▶ Target pointing data
┌──
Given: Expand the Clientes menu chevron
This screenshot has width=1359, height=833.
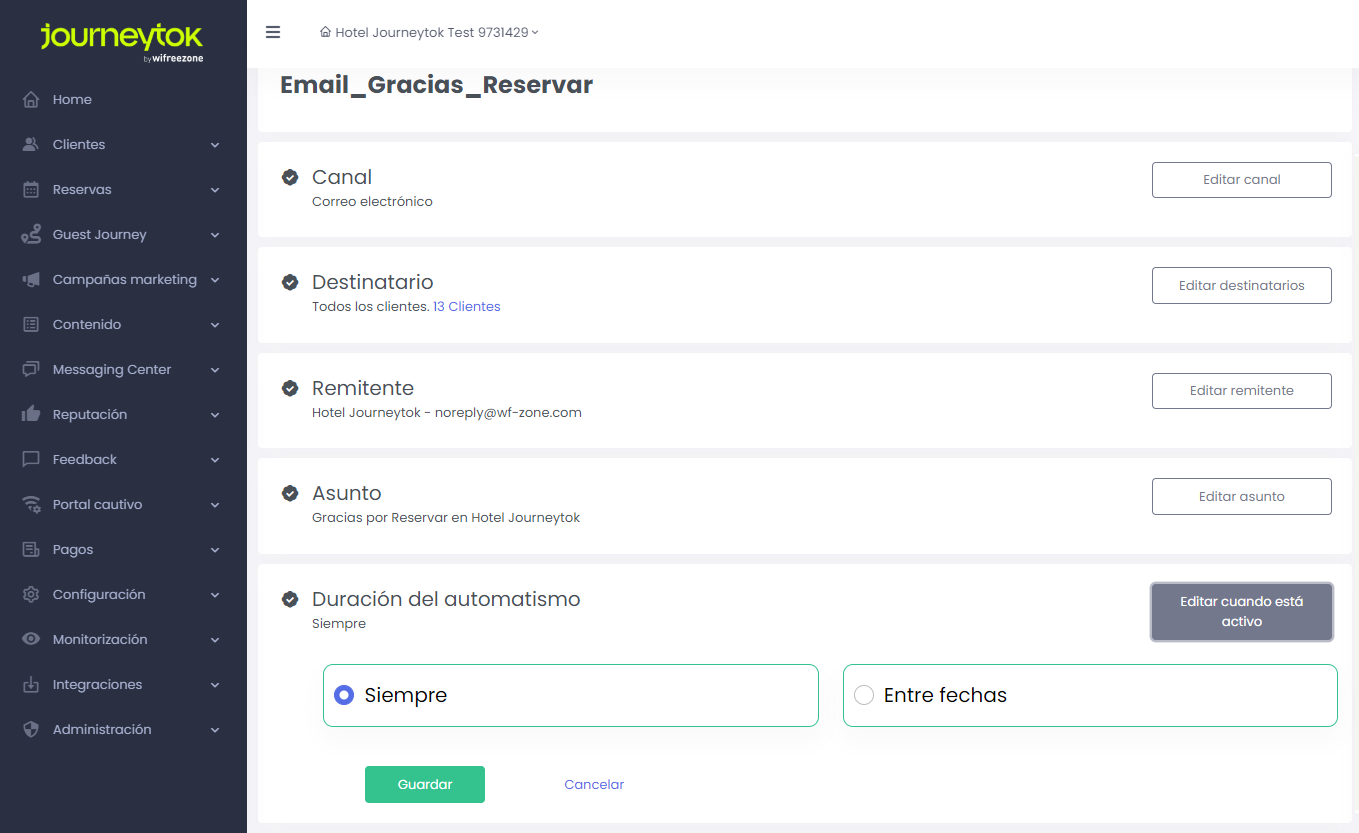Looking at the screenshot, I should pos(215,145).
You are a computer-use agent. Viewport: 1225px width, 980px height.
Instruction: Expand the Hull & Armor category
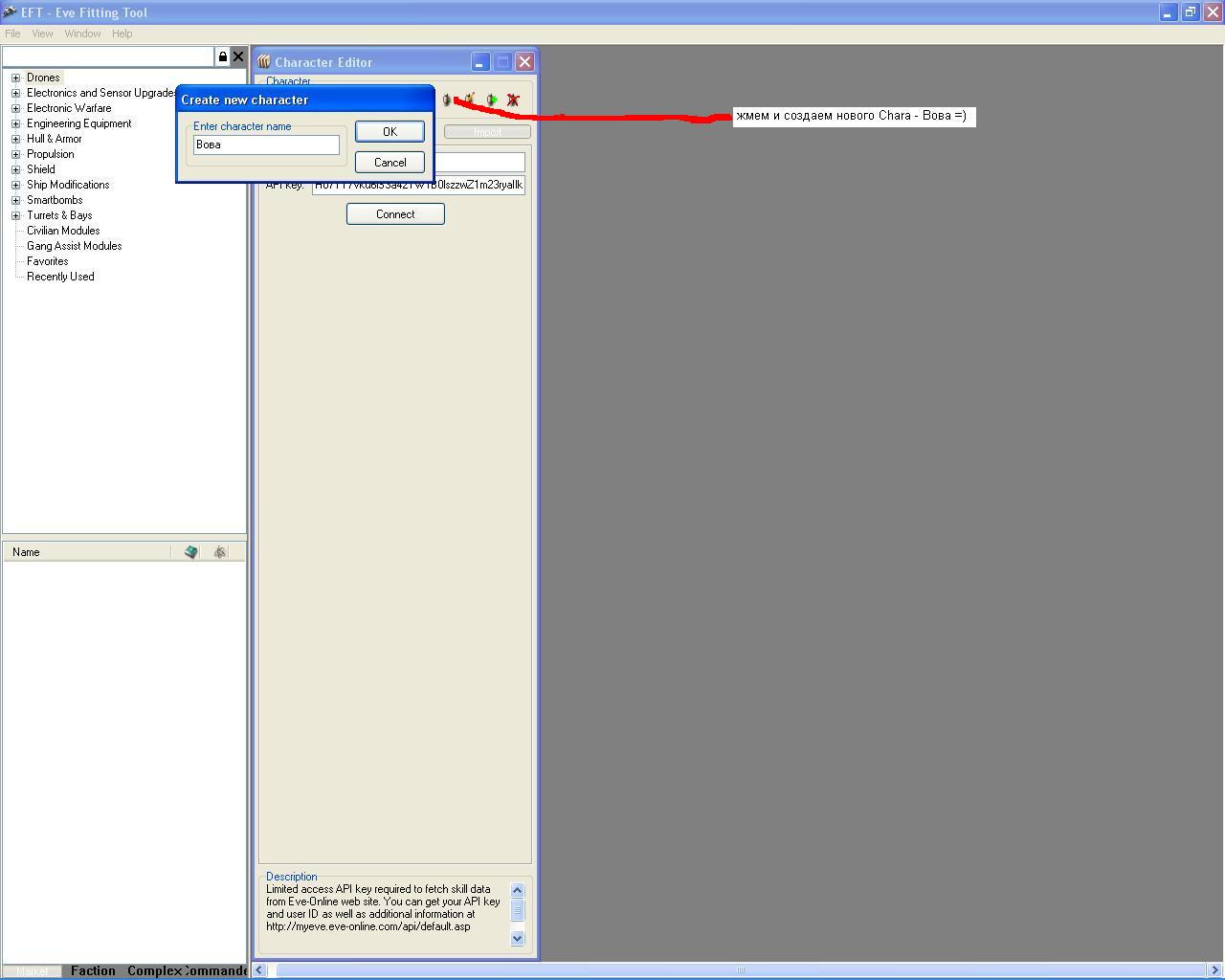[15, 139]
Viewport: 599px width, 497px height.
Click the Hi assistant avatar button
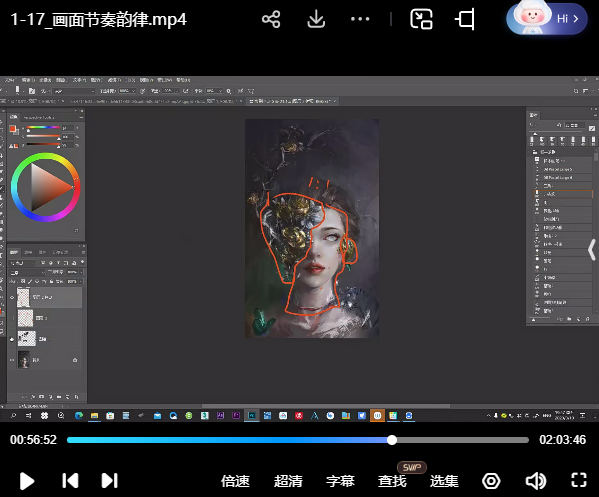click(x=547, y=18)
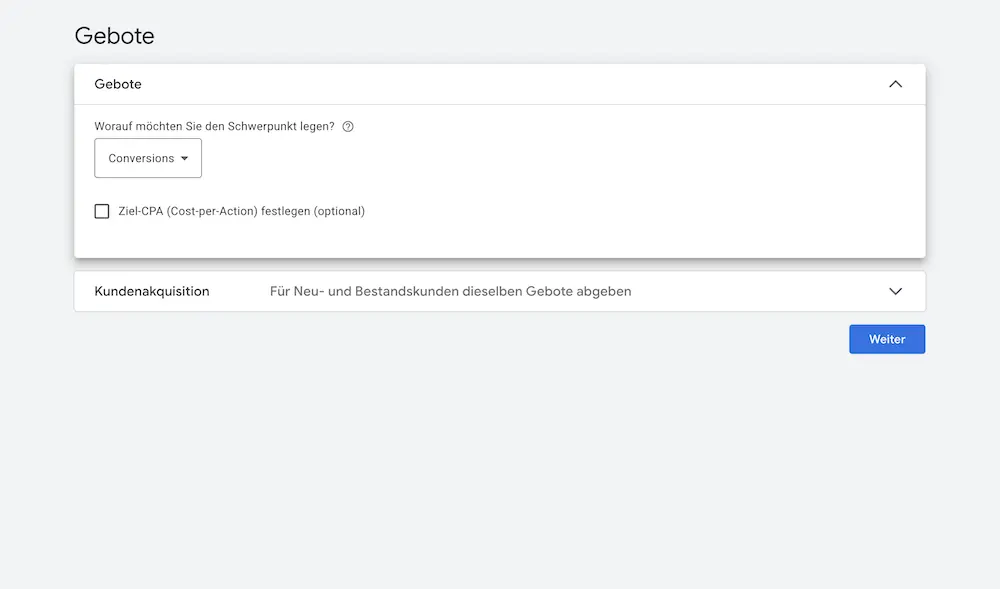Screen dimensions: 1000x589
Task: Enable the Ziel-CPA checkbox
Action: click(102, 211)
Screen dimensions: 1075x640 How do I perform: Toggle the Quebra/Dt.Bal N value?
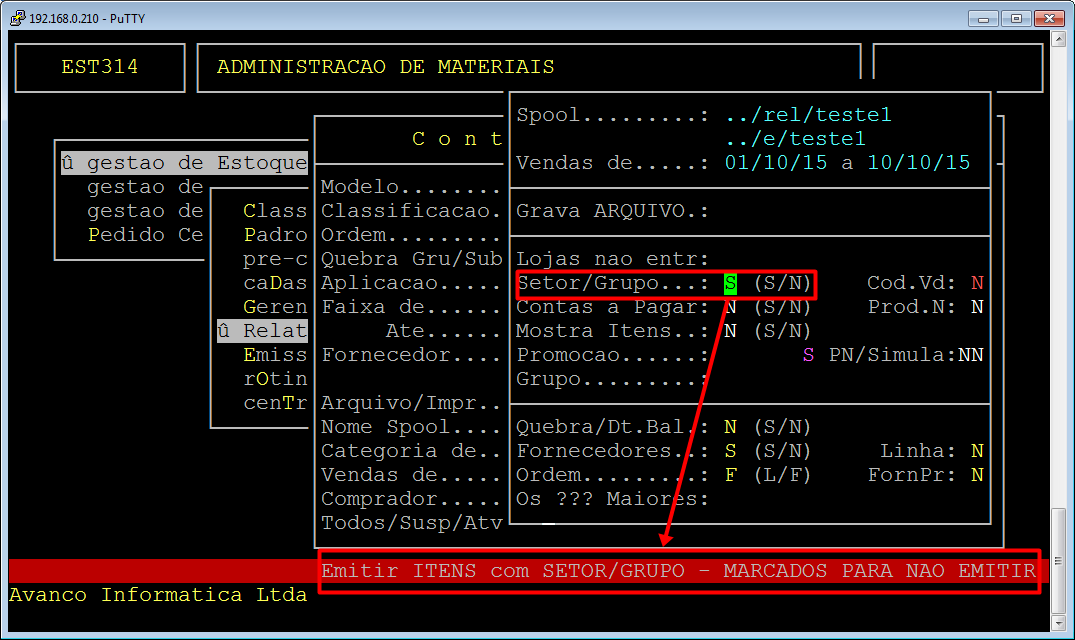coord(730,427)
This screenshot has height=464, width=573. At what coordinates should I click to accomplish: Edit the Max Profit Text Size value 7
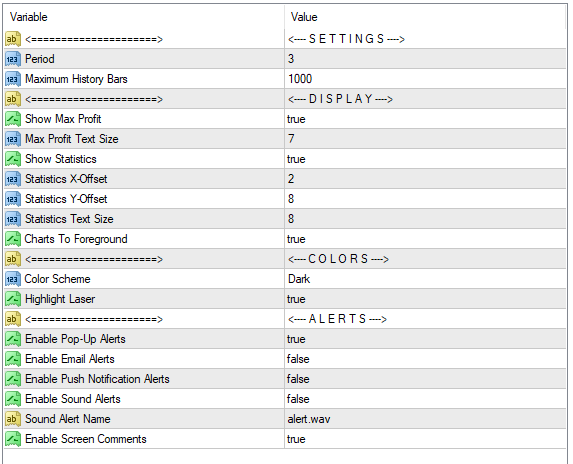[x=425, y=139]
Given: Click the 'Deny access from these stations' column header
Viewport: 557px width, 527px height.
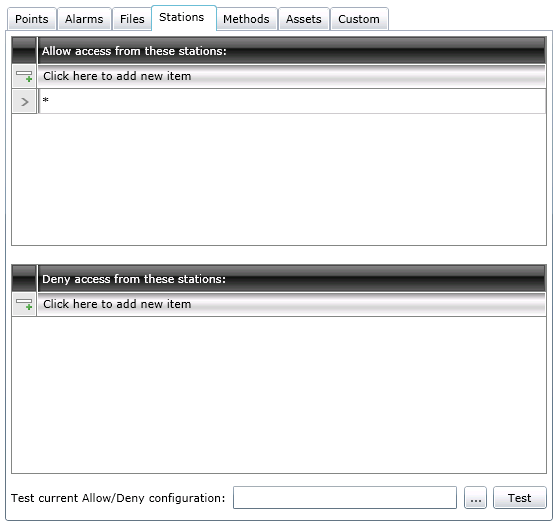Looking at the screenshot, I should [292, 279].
└──
▶ WRITTEN PROBLEM
Rewrite every line of the records above, swapping "Viewport" for "Window size" wherever it occurs and changing nothing else. Omit the pictures from your answer.

▶ RESULT BELOW
Given: Expand the Clientes menu chevron
This screenshot has width=1359, height=833.
Looking at the screenshot, I should pos(215,145).
You are a computer-use agent. Window size: 1225px width, 980px height.
Instruction: Expand the Hull & Armor category
[15, 139]
Window size: 599px width, 497px height.
Click the Hi assistant avatar button
click(x=547, y=18)
Screen dimensions: 1000x589
Task: Enable the Ziel-CPA checkbox
Action: click(102, 211)
Screen dimensions: 1075x640 How do I perform: Toggle the Quebra/Dt.Bal N value?
coord(730,427)
This screenshot has height=464, width=573. At what coordinates should I click to accomplish: Edit the Max Profit Text Size value 7
[x=425, y=139]
Given: Click the 'Deny access from these stations' column header
Window size: 557px width, 527px height.
Looking at the screenshot, I should [292, 279].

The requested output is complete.